Por la otra, la clase política tradicional en general –desde los partidos nacionales PP, PSOE e Izquierda Unida, hasta regionales como el catalán Convergència i Unió– hubo de enfrentar a dos nuevas organizaciones surgidas de la sociedad en años recientes: Podemos, de izquierda, y Ciudadanos, de centroderecha, que tienen ya vocación de poder y cobran de golpe una influencia decisiva en los congresos autonómicos y en los ayuntamientos. La excepción a esta tendencia fueron las victorias obtenidas por el histórico Partido Nacionalista Vasco (PNV) en Vizcaya, Guipúzcoa y en las ciudades de Bilbao y San Sebastián.

Los datos específicos más relevantes que arrojan los resultados son sin duda la llegada al poder de fuerzas políticas nuevas en las dos principales urbes del país: Madrid y Barcelona.
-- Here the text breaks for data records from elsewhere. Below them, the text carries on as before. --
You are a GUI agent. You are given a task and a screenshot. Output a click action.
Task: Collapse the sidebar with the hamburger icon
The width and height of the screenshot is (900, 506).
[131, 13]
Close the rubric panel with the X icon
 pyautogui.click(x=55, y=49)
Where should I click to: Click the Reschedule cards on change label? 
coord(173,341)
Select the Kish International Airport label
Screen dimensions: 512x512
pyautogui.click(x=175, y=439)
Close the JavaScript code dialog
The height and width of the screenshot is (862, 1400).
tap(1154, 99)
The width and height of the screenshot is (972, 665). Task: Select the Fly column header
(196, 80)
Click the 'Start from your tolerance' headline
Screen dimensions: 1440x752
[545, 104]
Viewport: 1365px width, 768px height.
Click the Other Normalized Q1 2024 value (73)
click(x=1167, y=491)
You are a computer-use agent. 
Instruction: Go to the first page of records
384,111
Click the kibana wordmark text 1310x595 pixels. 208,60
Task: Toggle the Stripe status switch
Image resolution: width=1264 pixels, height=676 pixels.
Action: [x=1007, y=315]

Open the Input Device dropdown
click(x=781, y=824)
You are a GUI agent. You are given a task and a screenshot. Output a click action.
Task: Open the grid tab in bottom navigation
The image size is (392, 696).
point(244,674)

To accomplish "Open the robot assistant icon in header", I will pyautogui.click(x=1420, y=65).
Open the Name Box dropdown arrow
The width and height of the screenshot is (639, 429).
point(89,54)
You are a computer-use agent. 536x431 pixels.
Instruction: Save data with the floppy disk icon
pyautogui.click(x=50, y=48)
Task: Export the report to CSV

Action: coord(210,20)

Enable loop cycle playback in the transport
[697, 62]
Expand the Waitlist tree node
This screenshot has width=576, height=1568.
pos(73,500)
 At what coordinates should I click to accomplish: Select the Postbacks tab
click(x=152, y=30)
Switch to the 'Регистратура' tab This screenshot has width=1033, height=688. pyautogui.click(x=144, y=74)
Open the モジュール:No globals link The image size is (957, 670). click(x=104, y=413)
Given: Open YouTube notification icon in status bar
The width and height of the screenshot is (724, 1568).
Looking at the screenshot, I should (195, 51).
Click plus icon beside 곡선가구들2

En la primera la formación Ahora Madrid –integrada por Podemos y otros colectivos progresistas surgidos al margen de los políticos tradicionales– se ha colocado como segundo partido, sólo detrás del PP, y es altamente probable que su candidata, Manuela Carmena, pueda formar gobierno con el respaldo del PSOE, cuyo aspirante, Miguel Carmona, prometió en varias ocasiones apoyar la candidatura progresista que obtuviera más sufragios. De concretarse una alianza, la derecha perdería la ciudad tras 24 años ininterrumpidos de gobernarla.

En la capital catalana el PP y el PSOE fueron convertidos por el electorado en partidos marginales, en tanto Barcelona en Comú –alianza en la que confluyen, además de la organización local de Podemos, Iniciativa, Esquerra Unida, Procés Constituent y Equo– desplazó de la primera posición a Convergència i Unió del presidente catalán Artur Mas. Aunque Barcelona en Comú se quedó muy lejos de lograr la mayoría absoluta, se abre la perspectiva de que su candidata Ada Colau, una activista contra los desalojos de deudores, encabece la alcaldía con el apoyo de otras formaciones. El mismo panorama se repite en Valencia, donde las fuerzas de izquierda quedaron en posición de sacar de la alcaldía a la derechista Rita Barberá.

En suma, el mapa político bipartidista forjado durante la llamada transición de la dictadura a la democracia formal y consolidado en los lustros siguientes ha quedado atrás, y ahora España entra en un periodo de pluralidad real y de competencia política efectiva. El voto duro de las fuerzas partidistas tradicionales pierde peso y presencia y buena parte de él se ha ido a organizaciones nuevas: Podemos, que es una agrupación surgida al calor de las movilizaciones sociales de los indignados y que ha conformado su programa a partir de causas y reivindicaciones populares, y Ciudadanos, que busca capitalizar el repudio generalizado a los políticos de siempre, aunque sin cuajarlo en una plataforma de cambio clara y contrastada.

Cabe preguntarse si los integrantes de la clase política serán capaces de asimilar el golpe y la lección, y si las nuevas formaciones partidarias lograrán enfilar estas primeras victorias en la ruta de la profunda transformación institucional y económica que España requiere con urgencia. Por lo pronto está claro que sí, que sí se puede.